It's such a shame that my best thoughts come to me when I'm meditating. You know, the one moment when you're supposed to be free from your thoughts. I was thinking about the subject for my research paper, having all kinds of good ideas for it and imagining writing them down and constructing a first paragraph for them. Then I was thinking about how it's such a shame that all my best thoughts come to me when I'm meditating. I thought that this would be a good thing to write in my daily writing. I missed the two previous days, after all. And I could write about the ideas that I had while meditating. And make it kind of an ironic thing, by also referring to the fact that I thought about it being a shame that all my best thoughts come to me when I'm meditating. My one moment of quiet of the day looks like this. That's me, I guess.

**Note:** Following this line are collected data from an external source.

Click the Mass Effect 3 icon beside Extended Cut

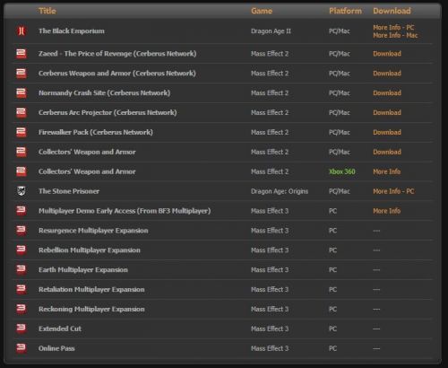tap(22, 329)
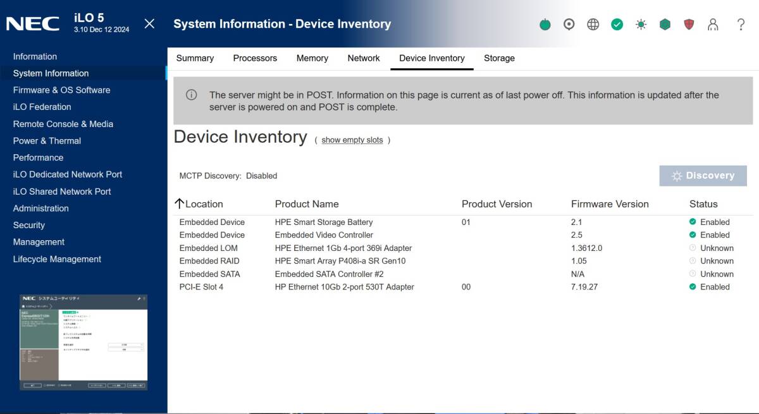
Task: Open the help question mark icon
Action: 741,25
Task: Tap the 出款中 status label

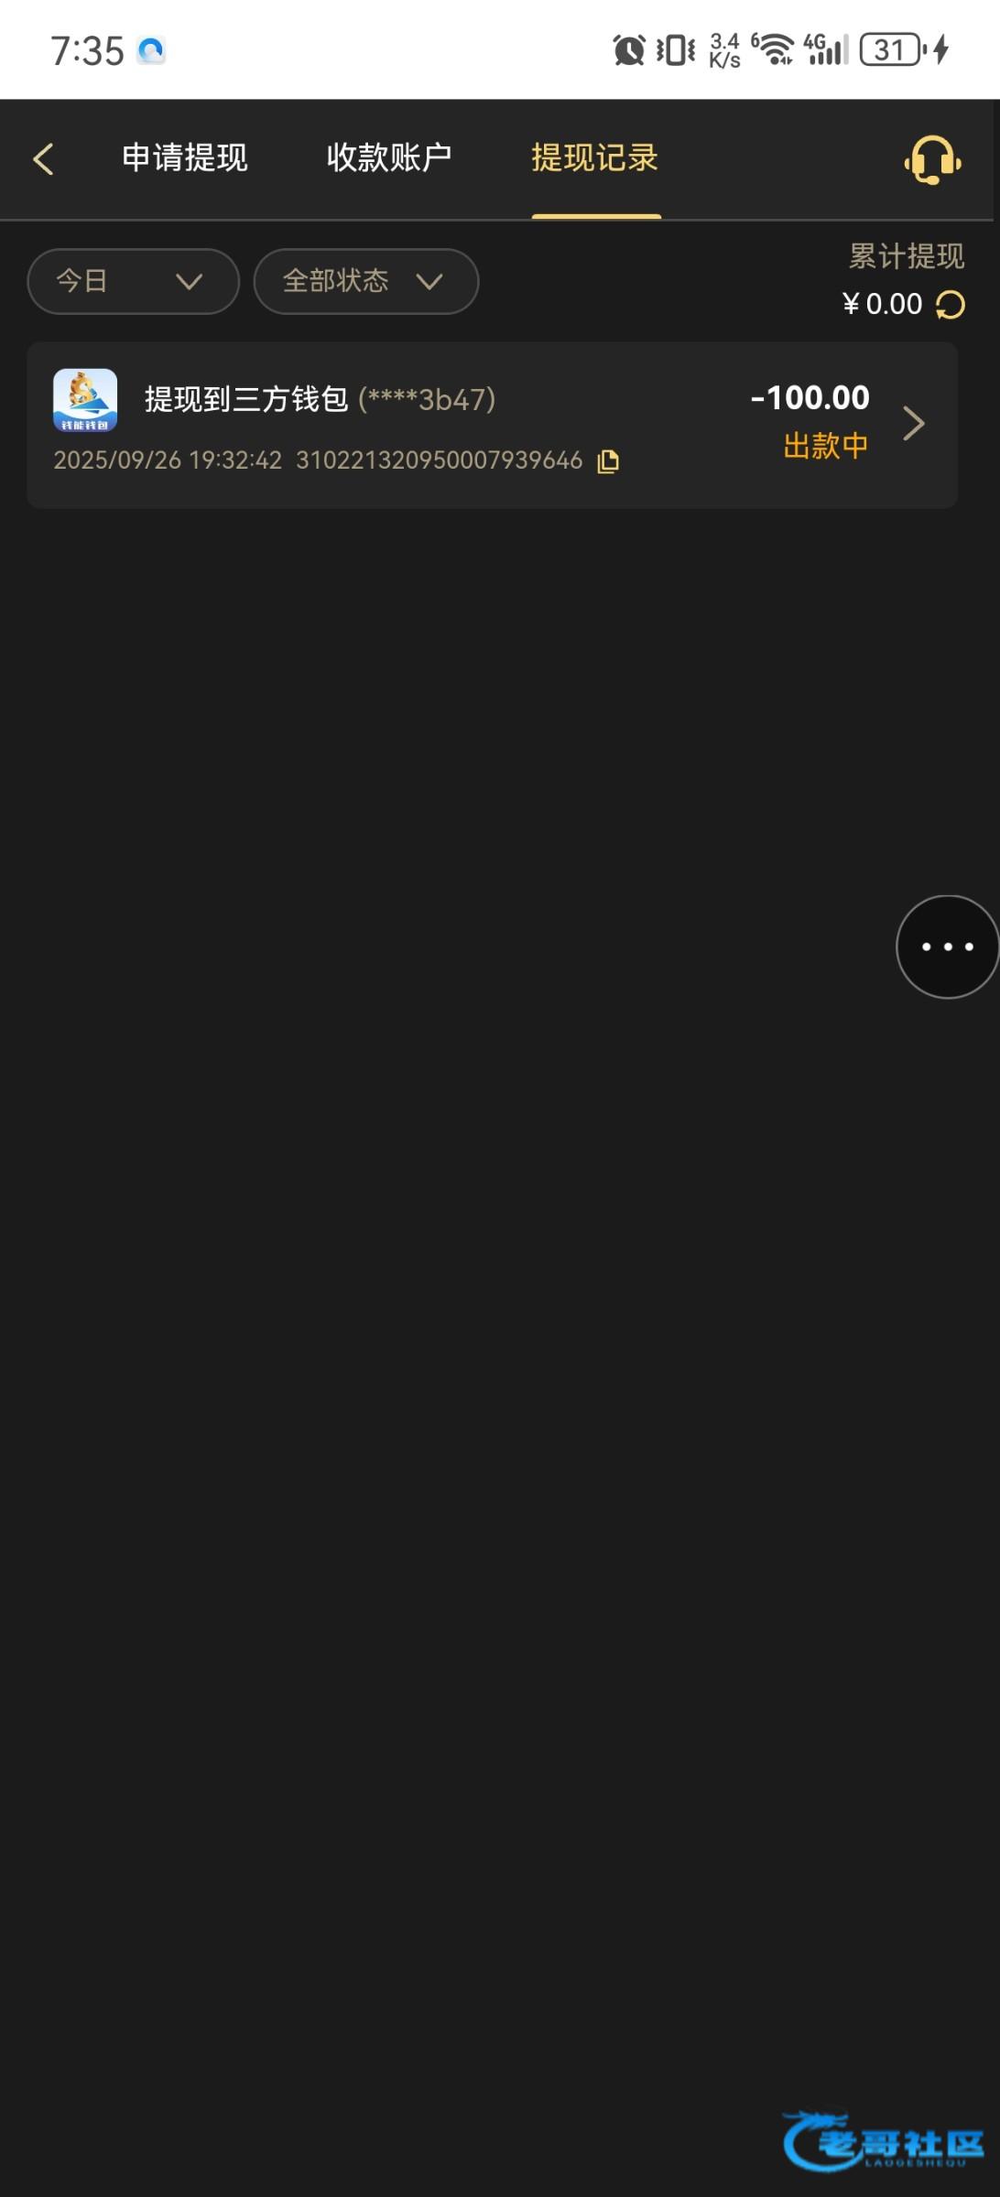Action: (826, 447)
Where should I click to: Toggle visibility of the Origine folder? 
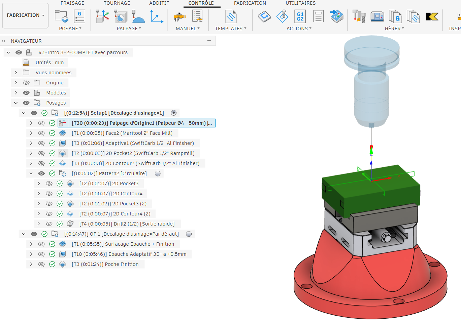[x=26, y=83]
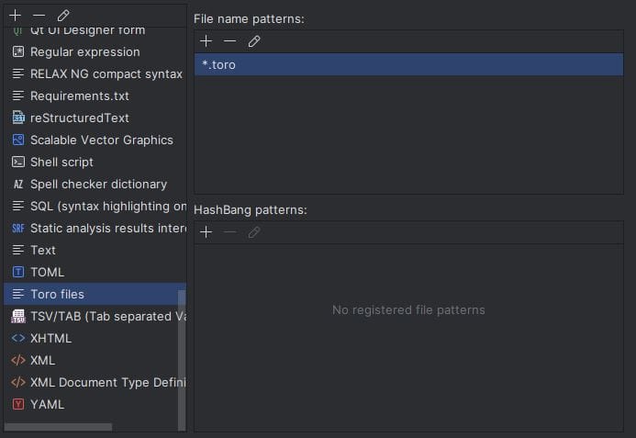Add a new file name pattern
Viewport: 636px width, 438px height.
tap(206, 41)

So about these writings, I seem to be missing more days than not. So maybe this whole daily writing thing is just not for me. Not that I want to stop doing it, I really like these writings. But having the obligation to do them every day is a bit... straining I guess. I've already subconsciously accepted that I'm not going to do it every day, so who would I be fooling if I'd keep on thinking that I will? Anyways, maybe I'll just keep going like this until I hit 100 days, and then start filling up the gaps. That way I can get to a proper 100 writings without forcing myself to write every day. I do love the idea of writing every single day, and I think for a lot of people (writers, for instance) it can be a real help. But I'm not really a writer. If anything, I want to write about philosophy. And that hasn't really been a problem for me. I just start writing and nothing can stop me. Now if I'd ever want to pick up fiction writing, that would be a different story. I'd need all the motivation and encouragement and gimmicky self-help stuff I could get my hands on. But philosophy flows from me like a river. (See, I use hideous metaphors like that! Me writing fiction would be a disaster.)
Also, it's a miracle, but I think I finally discovered the joy of cleaning up! Now I don't mean that I enjoy the cleaning up process so terribly much, but I do see now that living in a clean place is a joy, and that motivates me to clean up. I have a terrible habit of getting grumpy whenever anything cleaning-related needs to happen, and I think I'm now finally breaking through that habit. Cleaning is not useless!
Oh yeah, and my girlfriend gave me a very good tip recently. (This writing is, as you can probably tell, just a ramble.) You see, I'm not a very focused worker. I look with great admiration at the people who can work in a structured manner, with blocks of working and blocks of break. That's not me. I get to work and always spend the first ten minutes doing something else. My brain is soft and weak; I can't get it to work like a machine. It's distracted all the time and it wants things all the time. But anyways, the tip that she gave me is: every time you get distracted by something, do nothing instead. So every time I want to open Reddit or Facebook, I have to resist and do nothing instead. Just take in the moment and go back to work when I feel like it. I think this is smart, because giving in to distractions means losing the momentum and the moment of what you're working on. Every transition from distraction back to work takes time and energy, and it's incredibly wasteful. When you do nothing instead, you keep the thoughts within reach, instead of purging them in favor of cat videos and stupid memes about obscure subjects. So that's what I'm going to try doing from now on. Not resisting the getting distracted, but resisting the distraction. I can stop working all I want, but I can't allow myself to do other stuff instead.